= ABOUT THIS TASK =
Take the line that has "915x474 pixels. At" and all the lines that come after it in the records, and write them out again exactly. Add no other line.

#####

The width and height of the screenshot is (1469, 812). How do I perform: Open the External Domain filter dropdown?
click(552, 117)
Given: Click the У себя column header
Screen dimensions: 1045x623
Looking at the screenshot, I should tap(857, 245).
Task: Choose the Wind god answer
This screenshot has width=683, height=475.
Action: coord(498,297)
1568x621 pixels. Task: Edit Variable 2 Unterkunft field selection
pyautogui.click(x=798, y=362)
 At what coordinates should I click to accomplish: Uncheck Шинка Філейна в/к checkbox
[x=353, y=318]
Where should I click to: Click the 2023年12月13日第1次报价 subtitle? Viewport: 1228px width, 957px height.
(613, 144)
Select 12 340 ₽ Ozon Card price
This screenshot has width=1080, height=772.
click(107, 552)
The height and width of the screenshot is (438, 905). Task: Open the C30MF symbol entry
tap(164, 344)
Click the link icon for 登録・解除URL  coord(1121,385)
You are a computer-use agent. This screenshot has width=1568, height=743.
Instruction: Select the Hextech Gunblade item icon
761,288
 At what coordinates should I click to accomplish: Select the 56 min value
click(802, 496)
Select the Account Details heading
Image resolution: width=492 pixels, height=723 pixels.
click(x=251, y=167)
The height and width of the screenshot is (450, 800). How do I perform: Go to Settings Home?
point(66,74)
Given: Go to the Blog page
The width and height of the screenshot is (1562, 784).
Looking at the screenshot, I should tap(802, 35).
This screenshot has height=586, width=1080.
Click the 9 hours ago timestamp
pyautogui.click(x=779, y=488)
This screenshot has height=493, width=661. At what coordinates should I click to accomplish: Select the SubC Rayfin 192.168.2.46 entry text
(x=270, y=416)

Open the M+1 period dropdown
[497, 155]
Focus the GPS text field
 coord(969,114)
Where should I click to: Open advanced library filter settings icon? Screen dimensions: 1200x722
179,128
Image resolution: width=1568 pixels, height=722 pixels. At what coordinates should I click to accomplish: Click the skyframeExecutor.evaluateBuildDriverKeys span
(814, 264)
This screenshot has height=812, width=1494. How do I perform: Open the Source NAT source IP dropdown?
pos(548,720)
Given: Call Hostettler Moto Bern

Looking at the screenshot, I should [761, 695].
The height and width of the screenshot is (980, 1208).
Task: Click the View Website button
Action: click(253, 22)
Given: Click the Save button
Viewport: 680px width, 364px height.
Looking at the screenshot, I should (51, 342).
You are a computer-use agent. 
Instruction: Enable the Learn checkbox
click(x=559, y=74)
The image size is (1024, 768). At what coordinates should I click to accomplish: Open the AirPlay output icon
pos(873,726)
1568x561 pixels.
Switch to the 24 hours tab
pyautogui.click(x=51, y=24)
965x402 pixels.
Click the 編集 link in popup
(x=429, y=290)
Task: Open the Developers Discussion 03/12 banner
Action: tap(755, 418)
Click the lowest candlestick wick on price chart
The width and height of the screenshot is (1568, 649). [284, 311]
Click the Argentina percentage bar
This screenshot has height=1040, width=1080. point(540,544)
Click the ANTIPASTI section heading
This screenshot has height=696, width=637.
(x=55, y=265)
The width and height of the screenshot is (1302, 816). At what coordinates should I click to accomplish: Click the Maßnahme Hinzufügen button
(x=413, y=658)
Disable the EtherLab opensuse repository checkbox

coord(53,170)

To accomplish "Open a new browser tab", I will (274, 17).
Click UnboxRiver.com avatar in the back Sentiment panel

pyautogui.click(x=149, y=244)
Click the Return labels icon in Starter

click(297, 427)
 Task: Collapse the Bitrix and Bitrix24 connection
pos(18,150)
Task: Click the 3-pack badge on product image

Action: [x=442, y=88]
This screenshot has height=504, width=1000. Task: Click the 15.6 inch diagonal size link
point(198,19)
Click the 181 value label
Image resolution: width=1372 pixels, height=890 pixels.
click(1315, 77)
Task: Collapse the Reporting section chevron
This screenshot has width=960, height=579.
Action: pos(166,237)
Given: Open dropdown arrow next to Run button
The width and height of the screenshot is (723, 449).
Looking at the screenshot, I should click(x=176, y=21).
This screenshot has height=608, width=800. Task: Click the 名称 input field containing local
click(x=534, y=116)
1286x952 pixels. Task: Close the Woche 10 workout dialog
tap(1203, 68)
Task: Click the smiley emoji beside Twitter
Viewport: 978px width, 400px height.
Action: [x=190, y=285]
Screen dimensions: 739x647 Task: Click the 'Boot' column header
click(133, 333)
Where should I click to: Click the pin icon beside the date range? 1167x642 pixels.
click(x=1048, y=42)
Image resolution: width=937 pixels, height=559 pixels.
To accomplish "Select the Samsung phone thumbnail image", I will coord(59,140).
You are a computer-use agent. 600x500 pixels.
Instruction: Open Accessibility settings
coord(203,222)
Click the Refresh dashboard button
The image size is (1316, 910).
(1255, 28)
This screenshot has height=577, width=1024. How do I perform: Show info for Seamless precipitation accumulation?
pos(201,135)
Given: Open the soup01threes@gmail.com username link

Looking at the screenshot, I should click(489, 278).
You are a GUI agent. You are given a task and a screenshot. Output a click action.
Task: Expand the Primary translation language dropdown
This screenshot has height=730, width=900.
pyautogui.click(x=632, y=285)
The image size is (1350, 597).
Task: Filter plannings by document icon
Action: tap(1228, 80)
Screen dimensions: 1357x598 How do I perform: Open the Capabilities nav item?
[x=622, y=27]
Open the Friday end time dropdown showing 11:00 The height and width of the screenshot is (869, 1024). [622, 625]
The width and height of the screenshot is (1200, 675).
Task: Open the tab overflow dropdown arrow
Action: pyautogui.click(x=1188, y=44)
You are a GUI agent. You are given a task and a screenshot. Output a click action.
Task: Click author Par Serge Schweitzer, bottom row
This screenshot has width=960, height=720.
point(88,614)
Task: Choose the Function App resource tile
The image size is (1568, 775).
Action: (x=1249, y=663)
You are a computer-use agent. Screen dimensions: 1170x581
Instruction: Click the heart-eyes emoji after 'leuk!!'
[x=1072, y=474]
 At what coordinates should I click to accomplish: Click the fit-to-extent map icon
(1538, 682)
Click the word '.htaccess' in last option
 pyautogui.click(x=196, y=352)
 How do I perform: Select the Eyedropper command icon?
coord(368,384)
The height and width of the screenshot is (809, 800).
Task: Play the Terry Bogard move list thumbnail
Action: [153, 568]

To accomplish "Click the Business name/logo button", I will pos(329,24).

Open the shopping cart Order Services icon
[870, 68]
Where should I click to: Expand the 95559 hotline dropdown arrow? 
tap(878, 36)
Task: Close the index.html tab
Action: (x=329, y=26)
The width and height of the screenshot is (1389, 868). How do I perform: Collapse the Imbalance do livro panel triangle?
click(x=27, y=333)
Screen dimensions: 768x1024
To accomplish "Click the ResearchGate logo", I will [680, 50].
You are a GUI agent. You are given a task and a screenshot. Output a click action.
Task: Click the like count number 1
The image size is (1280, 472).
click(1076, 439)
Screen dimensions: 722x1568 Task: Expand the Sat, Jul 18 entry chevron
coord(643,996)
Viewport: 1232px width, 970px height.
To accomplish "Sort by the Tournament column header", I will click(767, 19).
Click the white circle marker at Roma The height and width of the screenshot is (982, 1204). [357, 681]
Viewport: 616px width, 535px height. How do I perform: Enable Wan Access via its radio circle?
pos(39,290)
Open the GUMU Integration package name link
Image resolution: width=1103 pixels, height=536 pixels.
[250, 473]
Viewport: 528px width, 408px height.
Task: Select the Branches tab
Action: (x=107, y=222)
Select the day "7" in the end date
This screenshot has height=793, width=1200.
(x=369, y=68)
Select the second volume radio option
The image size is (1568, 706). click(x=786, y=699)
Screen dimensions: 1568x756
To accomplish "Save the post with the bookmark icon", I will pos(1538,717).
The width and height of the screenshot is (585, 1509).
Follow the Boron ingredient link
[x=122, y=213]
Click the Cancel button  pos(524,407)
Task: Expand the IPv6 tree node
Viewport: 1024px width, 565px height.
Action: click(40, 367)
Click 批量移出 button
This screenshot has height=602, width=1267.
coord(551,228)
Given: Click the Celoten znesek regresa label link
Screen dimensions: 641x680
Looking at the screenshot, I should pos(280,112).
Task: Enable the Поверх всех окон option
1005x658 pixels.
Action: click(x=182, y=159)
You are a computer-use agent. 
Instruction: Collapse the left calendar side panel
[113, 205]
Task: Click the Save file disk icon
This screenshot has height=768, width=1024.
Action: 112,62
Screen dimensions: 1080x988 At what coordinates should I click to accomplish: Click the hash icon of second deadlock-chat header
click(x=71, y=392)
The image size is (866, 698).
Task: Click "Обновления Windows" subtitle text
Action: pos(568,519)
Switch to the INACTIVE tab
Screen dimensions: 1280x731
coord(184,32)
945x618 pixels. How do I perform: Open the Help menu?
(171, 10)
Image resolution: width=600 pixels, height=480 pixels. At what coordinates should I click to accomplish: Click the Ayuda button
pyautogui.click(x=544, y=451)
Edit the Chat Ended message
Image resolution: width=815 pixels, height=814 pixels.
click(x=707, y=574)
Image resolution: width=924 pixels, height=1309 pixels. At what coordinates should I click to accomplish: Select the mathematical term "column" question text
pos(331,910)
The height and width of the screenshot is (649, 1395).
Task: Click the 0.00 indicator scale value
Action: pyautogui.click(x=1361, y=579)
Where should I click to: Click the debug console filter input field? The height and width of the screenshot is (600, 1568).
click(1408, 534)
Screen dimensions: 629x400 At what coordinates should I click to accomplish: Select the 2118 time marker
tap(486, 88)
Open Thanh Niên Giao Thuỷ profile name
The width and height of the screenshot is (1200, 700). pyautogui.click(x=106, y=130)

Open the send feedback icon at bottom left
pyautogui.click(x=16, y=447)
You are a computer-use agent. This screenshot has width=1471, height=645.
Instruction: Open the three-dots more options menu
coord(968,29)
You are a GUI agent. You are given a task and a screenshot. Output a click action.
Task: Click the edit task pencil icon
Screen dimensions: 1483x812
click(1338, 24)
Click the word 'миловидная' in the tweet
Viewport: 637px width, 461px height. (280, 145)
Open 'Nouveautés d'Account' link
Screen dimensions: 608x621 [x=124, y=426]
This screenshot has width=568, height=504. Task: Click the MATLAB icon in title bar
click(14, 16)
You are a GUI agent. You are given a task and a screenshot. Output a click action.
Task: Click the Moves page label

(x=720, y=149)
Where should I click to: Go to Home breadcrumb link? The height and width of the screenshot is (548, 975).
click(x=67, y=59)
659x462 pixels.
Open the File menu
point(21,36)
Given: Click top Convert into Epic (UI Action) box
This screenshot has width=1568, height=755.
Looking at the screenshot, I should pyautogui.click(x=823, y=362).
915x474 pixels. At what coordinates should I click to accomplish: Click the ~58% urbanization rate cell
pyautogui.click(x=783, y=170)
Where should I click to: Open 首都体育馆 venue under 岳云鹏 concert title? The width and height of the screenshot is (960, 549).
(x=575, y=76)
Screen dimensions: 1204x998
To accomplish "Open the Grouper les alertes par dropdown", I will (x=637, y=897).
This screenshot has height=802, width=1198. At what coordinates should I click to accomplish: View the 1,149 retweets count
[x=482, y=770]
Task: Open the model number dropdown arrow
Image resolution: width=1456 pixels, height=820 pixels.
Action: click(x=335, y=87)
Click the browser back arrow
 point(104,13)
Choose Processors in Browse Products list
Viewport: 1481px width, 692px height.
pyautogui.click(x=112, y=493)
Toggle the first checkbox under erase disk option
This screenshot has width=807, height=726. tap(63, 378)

#####

= TASK ANSWER =
915x474 pixels. At what coordinates should I click to accomplish: Click the ~58% urbanization rate cell
pyautogui.click(x=783, y=170)
Where should I click to: Open 首都体育馆 venue under 岳云鹏 concert title? The width and height of the screenshot is (960, 549).
(x=575, y=76)
Screen dimensions: 1204x998
To accomplish "Open the Grouper les alertes par dropdown", I will (x=637, y=897).
This screenshot has height=802, width=1198. At what coordinates should I click to accomplish: View the 1,149 retweets count
[x=482, y=770]
Task: Open the model number dropdown arrow
Image resolution: width=1456 pixels, height=820 pixels.
Action: click(x=335, y=87)
Click the browser back arrow
 point(104,13)
Choose Processors in Browse Products list
Viewport: 1481px width, 692px height.
pyautogui.click(x=112, y=493)
Toggle the first checkbox under erase disk option
This screenshot has width=807, height=726. tap(63, 378)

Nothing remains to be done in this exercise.